** Start **

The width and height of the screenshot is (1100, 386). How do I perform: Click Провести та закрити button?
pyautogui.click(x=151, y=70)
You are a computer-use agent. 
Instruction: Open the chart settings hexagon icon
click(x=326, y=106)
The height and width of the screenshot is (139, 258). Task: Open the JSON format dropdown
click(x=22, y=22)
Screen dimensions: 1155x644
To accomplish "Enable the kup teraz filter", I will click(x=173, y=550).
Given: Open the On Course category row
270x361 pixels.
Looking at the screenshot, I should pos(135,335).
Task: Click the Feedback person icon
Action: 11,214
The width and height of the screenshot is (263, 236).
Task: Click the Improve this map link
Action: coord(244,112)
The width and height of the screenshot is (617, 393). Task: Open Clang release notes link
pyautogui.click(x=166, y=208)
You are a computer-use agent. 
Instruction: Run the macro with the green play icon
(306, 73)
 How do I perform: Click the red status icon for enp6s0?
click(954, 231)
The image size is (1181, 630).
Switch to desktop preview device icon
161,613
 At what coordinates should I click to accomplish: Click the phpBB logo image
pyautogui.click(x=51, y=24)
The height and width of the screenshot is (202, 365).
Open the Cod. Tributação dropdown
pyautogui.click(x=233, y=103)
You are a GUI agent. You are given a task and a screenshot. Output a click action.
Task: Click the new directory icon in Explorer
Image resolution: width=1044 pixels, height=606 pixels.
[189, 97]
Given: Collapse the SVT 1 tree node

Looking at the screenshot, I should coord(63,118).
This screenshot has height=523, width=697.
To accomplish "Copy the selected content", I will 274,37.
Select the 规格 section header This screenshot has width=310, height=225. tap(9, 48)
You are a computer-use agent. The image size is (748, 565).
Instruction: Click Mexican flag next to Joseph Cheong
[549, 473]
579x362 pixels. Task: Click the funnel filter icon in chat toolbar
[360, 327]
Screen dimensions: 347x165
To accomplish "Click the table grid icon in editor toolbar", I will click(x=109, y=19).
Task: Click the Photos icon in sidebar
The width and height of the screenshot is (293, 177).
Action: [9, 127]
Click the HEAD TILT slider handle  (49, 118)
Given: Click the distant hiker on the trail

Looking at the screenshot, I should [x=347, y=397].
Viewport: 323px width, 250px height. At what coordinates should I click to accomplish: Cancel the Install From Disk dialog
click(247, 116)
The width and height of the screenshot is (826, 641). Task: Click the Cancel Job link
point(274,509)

** End **

[Job] Transcribe word for word the lines from the one containing "Screen dimensions: 347x165" up to and including the final line.

[Written solution]
Screen dimensions: 347x165
To accomplish "Click the table grid icon in editor toolbar", I will click(x=109, y=19).
Task: Click the Photos icon in sidebar
The width and height of the screenshot is (293, 177).
Action: [9, 127]
Click the HEAD TILT slider handle  (49, 118)
Given: Click the distant hiker on the trail

Looking at the screenshot, I should [x=347, y=397].
Viewport: 323px width, 250px height. At what coordinates should I click to accomplish: Cancel the Install From Disk dialog
click(247, 116)
The width and height of the screenshot is (826, 641). Task: Click the Cancel Job link
point(274,509)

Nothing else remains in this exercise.